_Exercise directions:_ Copy the text of every entry below word for word, leaving the pictures out of your answer.

_Extracted data:_
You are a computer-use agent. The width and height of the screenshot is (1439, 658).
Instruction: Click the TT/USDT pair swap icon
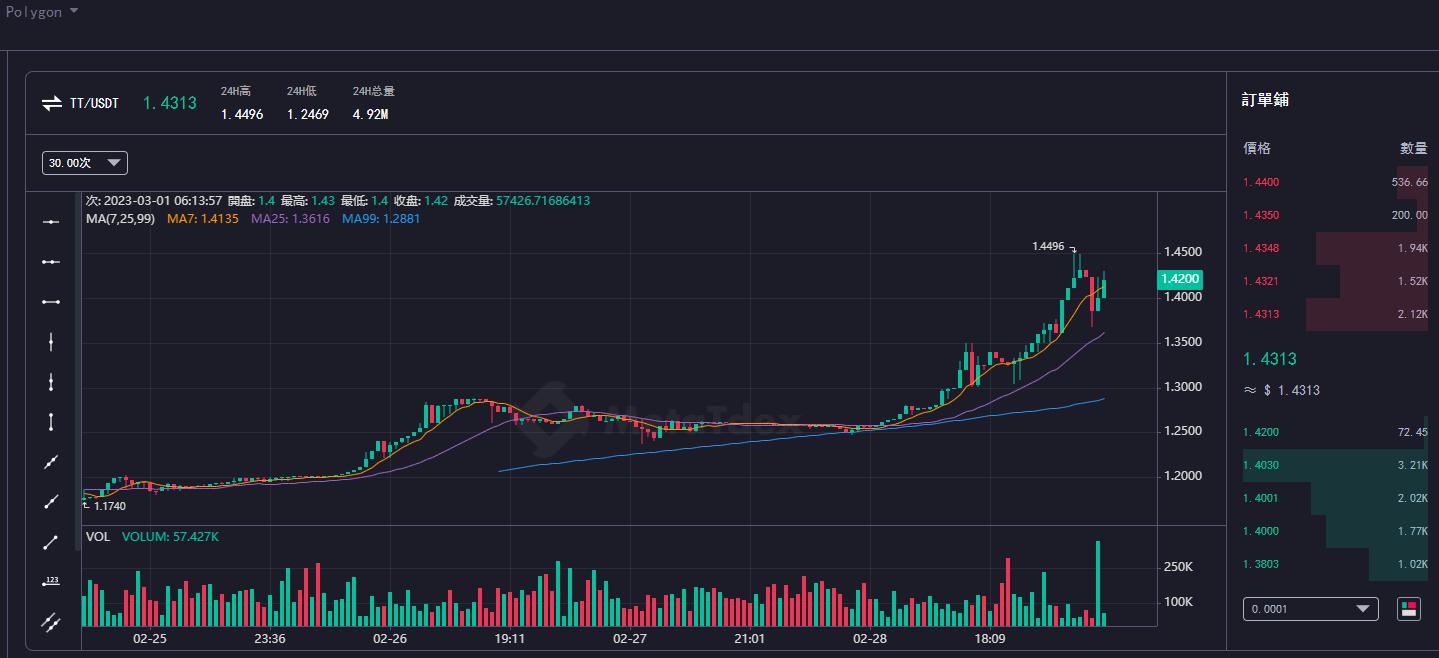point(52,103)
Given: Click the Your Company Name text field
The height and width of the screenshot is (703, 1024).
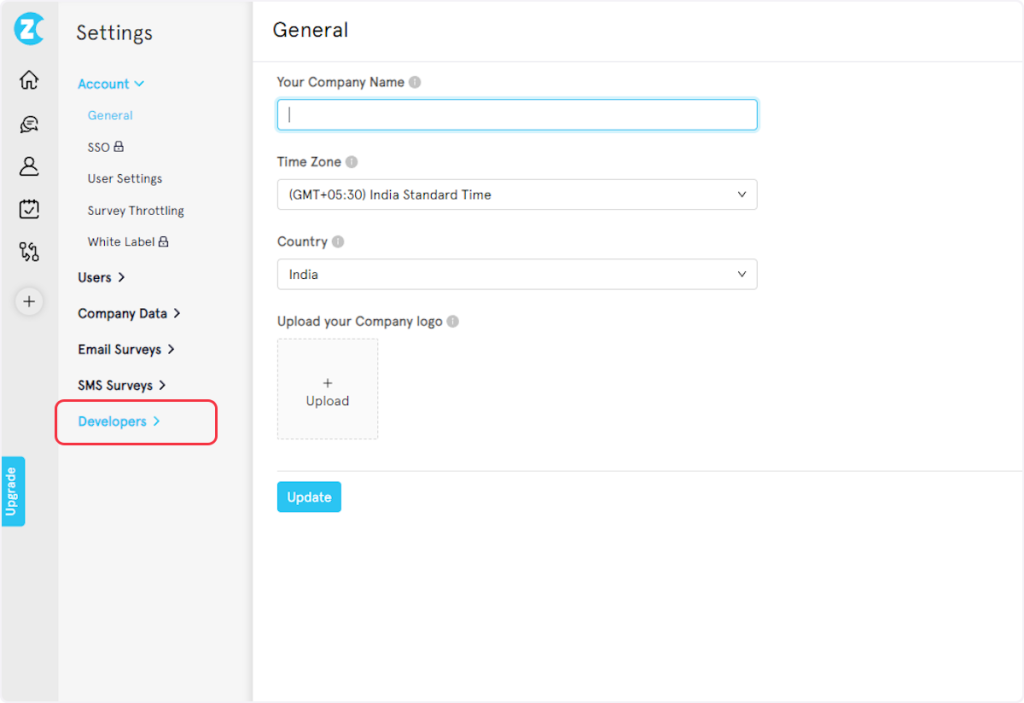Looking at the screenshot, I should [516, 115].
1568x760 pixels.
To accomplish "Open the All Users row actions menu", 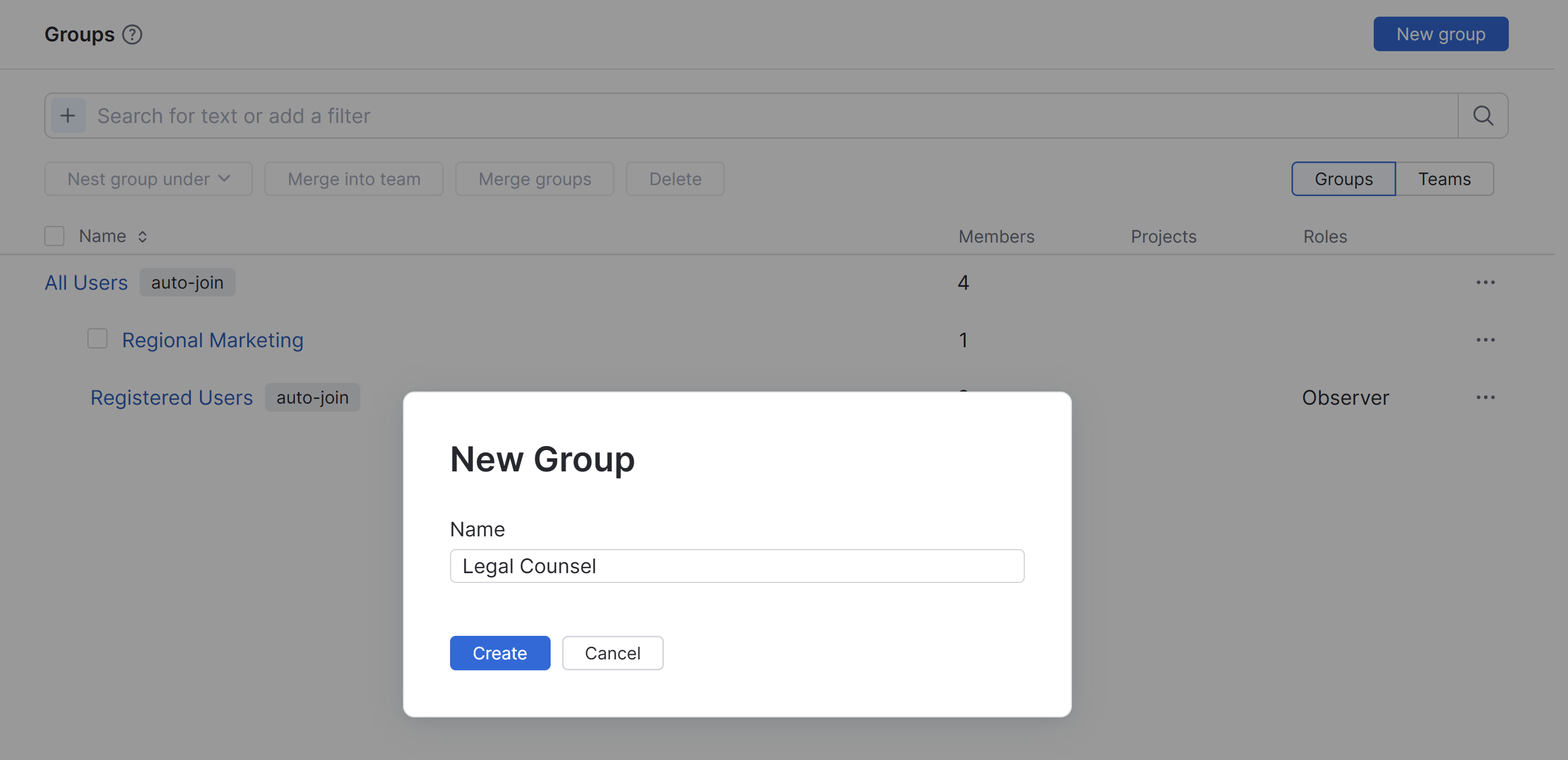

_Full response:_
You are a computer-use agent. The width and height of the screenshot is (1439, 658).
Instruction: Click the TT/USDT pair swap icon
point(52,103)
Given: Click the Your Company Name text field
The height and width of the screenshot is (703, 1024).
Looking at the screenshot, I should [516, 115].
1568x760 pixels.
To accomplish "Open the All Users row actions menu", 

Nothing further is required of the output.